- **Aufgabenstellung**:
Erklären Sie anhand des Textauszugs, warum Art. 4 Abs. 1 erster Gedankenstrich der Richtlinie 90/435 vor den nationalen Gerichten geltend gemacht werden kann.

- **Textauszug**:
Entscheidungsstichwort (Thema)
Nationale Regelung zur Beseitigung der Doppelbesteuerung von Gewinnausschüttungen, Abzug bezogener Dividenden von Bemessungsgrundlage der Muttergesellschaft nur bei positivem Gewinnsaldo, Mutter-Tochter-Richtlinie
Leitsatz (amtlich)
Art. 4 Abs. 1 erster Gedankenstrich der Richtlinie 90/435/EWG des Rates vom 23. Juli 1990 über das gemeinsame Steuersystem der Mutter- und Tochtergesellschaften verschiedener Mitgliedstaaten ist dahin auszulegen, dass er der Regelung eines Mitgliedstaats wie der im Ausgangsverfahren fraglichen entgegensteht, nach der die von einer Muttergesellschaft bezogenen Dividenden in ihre Besteuerungsgrundlage einbezogen werden, um davon anschließend zu 95 % abgezogen zu werden, soweit in dem entsprechenden Besteuerungszeitraum nach Abzug der anderen steuerfreien Einkünfte ein positiver Gewinnsaldo verbleibt.
Art. 4 Abs. 1 erster Gedankenstrich der Richtlinie 90/435 ist unbedingt und hinreichend genau, um vor den nationalen Gerichten geltend gemacht zu werden.
Normenkette
EWGRL 435/90 Art. 4 Abs. 1
Beteiligte
Verfahrensgang
Hof van Beroep te Antwerpen (Belgien) (Urteil vom 27.02.2007; Abl.EU 2007, Nr. C 117/14) |
Tatbestand
„Richtlinie 90/435/EWG ‐ Art. 4 Abs. 1 ‐ Unmittelbare Wirkung ‐ Nationale Regelung zur Beseitigung der Doppelbesteuerung von Gewinnausschüttungen ‐ Abzug des Betrags der bezogenen Dividenden von der Besteuerungsgrundlage der Muttergesellschaft nur insoweit, als diese steuerpflichtige Gewinne erzielt“
In der Rechtssache C-138/07
betreffend ein Vorabentscheidungsersuchen nach Art. 234 EG, eingereicht vom Hof van beroep te Antwerpen (Belgien) mit Entscheidung vom 27. Februar 2007, beim Gerichtshof eingegangen am 9. März 2007, in dem Verfahren
Belgischer Staat
gegen
Cobelfret NV
erlässt
DER GERICHTSHOF (Erste Kammer)

- **Vorgegebene Daten**:

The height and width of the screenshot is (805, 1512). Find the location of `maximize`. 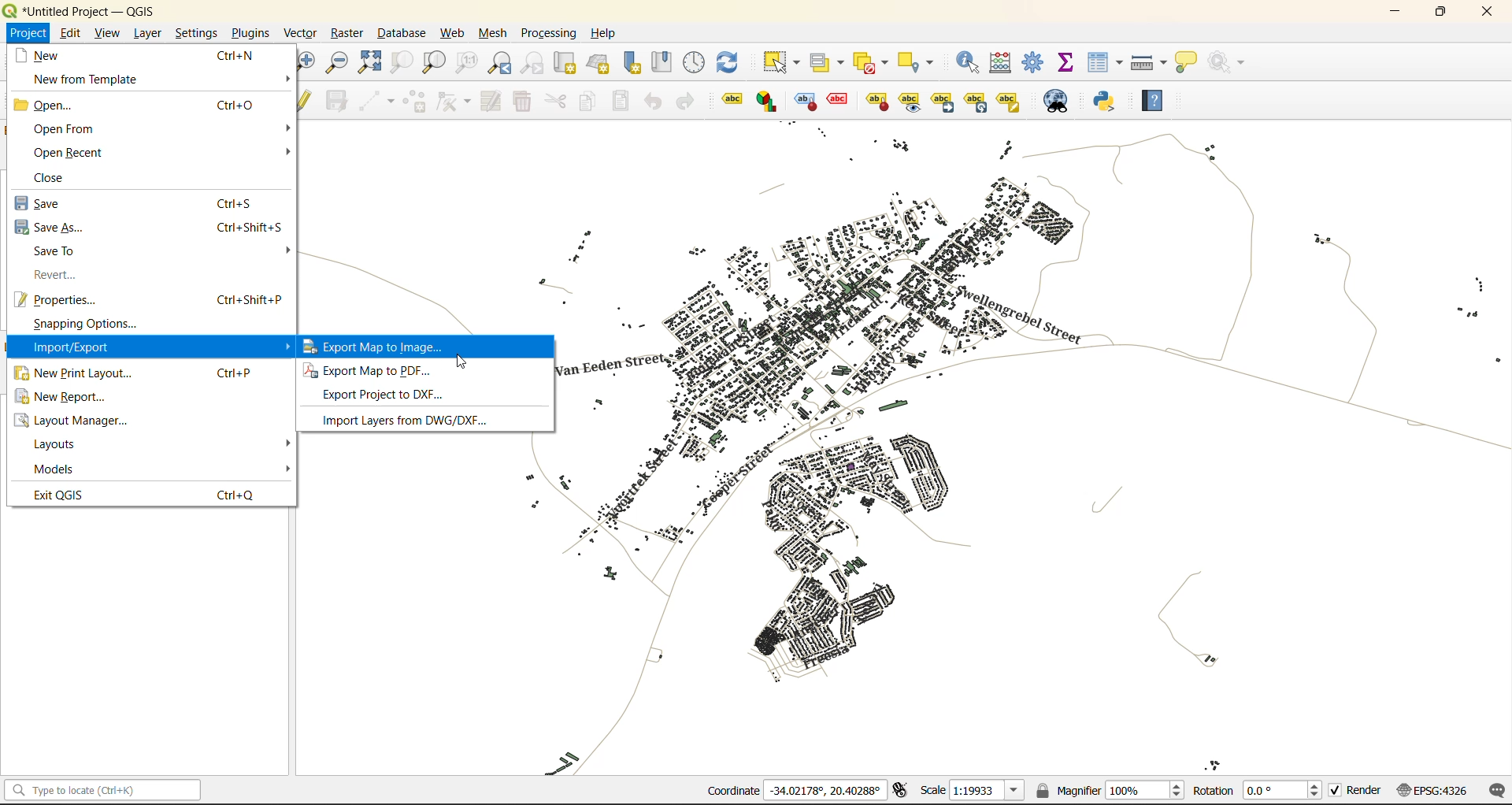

- **Lösung**:
Die Bestimmung ist unbedingt und hinreichend genau. Deshalb kann sie vor den nationalen Gerichten geltend gemacht werden.